A cap rate is a fundamental financial analysis tool for the purchase of income producing assets. Specifically, it is the Gross collected income from an income producing asset, minus all operating expenses charged to that asset, divided by the cost of the asset.
Specifically, in commercial real estate it is all collected income from rents and other sources of property income, minus all the operating expenses of the property. This produces net operating income (NOI). The NOI is then divided by the price paid for the property, which produces the cap rate.
Please note that the interest costs of financing and the annual reduction of a loan created by an amortization schedule are not considered an operating expense. These annual payments are reduced from NOI and create cash flow.
The purpose of a cap rate is to have a comparative between various forms of cash investment, to assist in the determination of the risk and reward for invested capital.
Lastly, cap rates have nothing to do with the percentage you pay a buyer or selling agent. (Of course this "having nothing to do with" statement could be disputed if you pay a high commission to an agent that is capable of selling a very low cap rate property. (The lower the cap rate the higher the cost of the property).

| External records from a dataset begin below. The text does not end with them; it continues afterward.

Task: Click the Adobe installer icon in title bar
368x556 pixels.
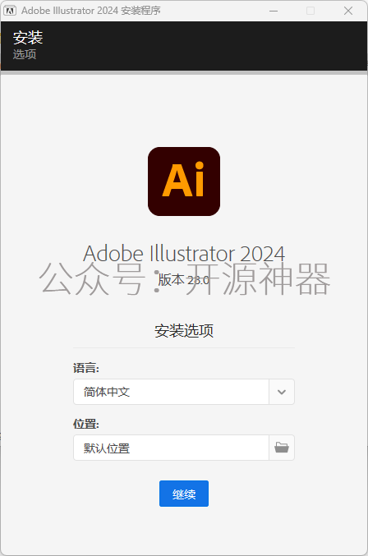Action: tap(10, 11)
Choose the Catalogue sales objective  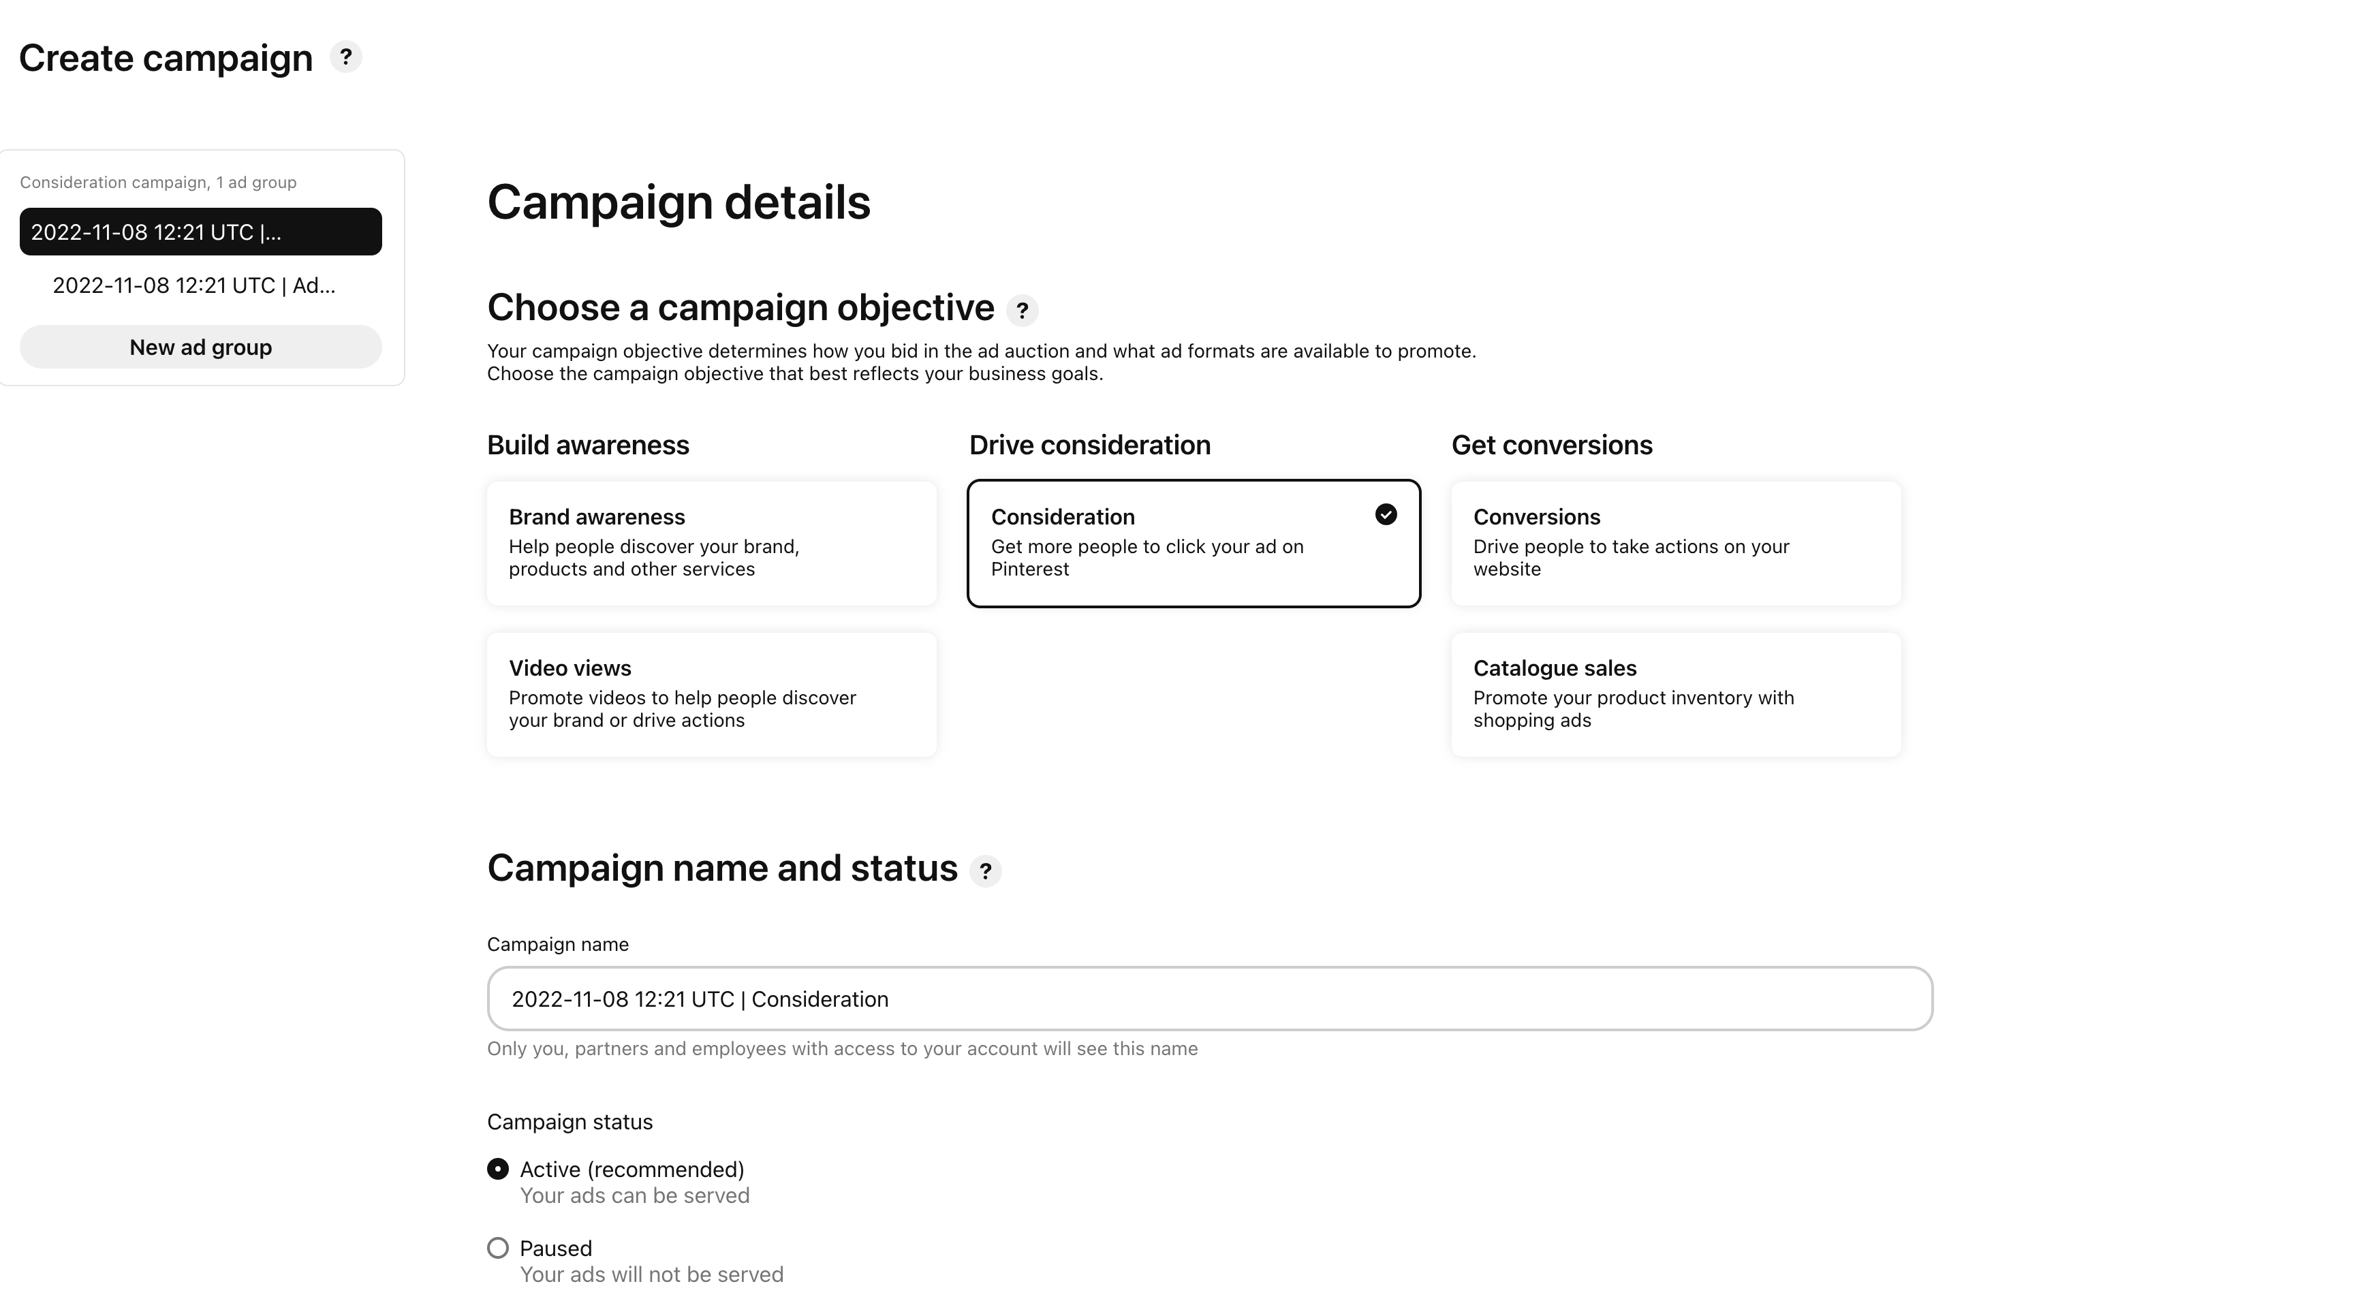click(x=1675, y=694)
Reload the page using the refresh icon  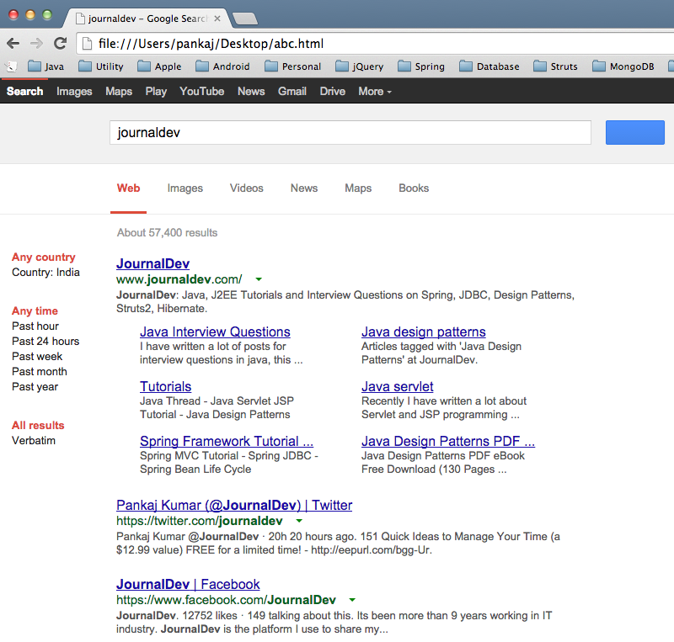click(59, 43)
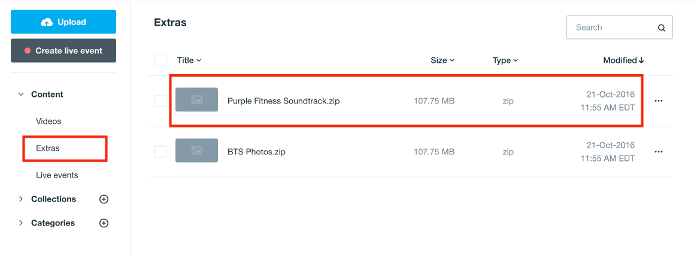Expand the Categories section
697x256 pixels.
21,223
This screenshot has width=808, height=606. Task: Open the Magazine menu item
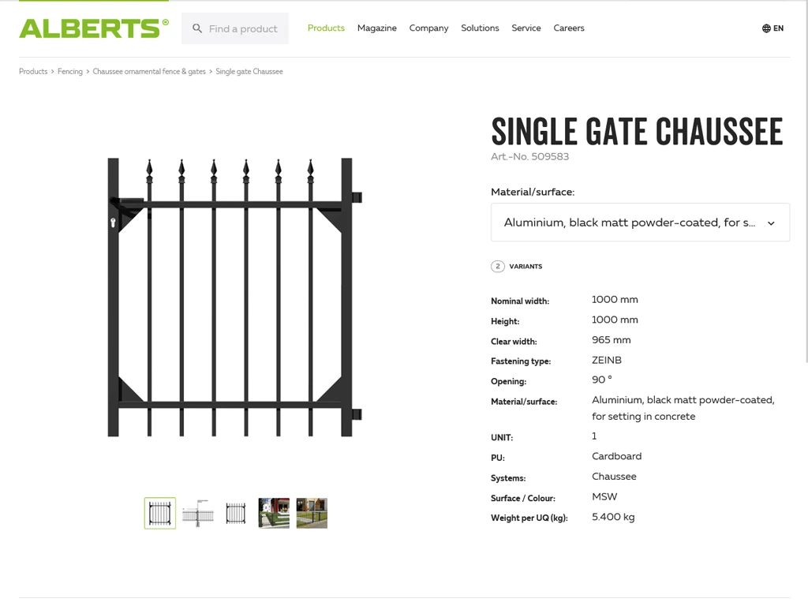pyautogui.click(x=376, y=28)
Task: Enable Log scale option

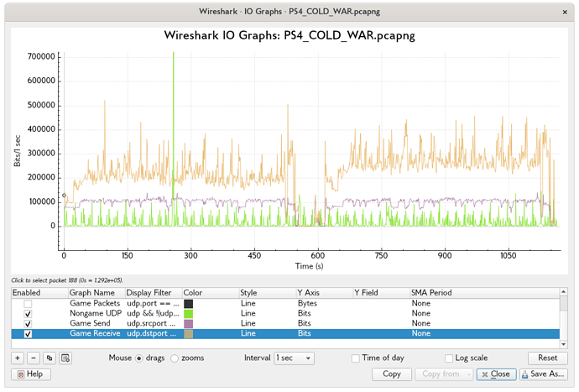Action: [449, 358]
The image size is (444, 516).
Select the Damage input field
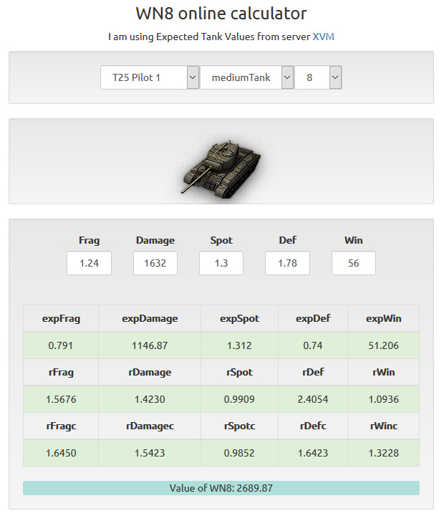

Conversely, I would never use an agent that was suggesting I purchase a low cap rate property without having substantial, verifiable,
upside reasons for a purchase that would lead to a value-added increase in the cap rate at the time you intended to sell the property.
I have likely given you information overload on this subject, but as you can see the use of a cap rate in analysis requires a skilled commercial real estate agent that understands the purpose and results of the cap rate factor in the purchase or sale of commercial properties.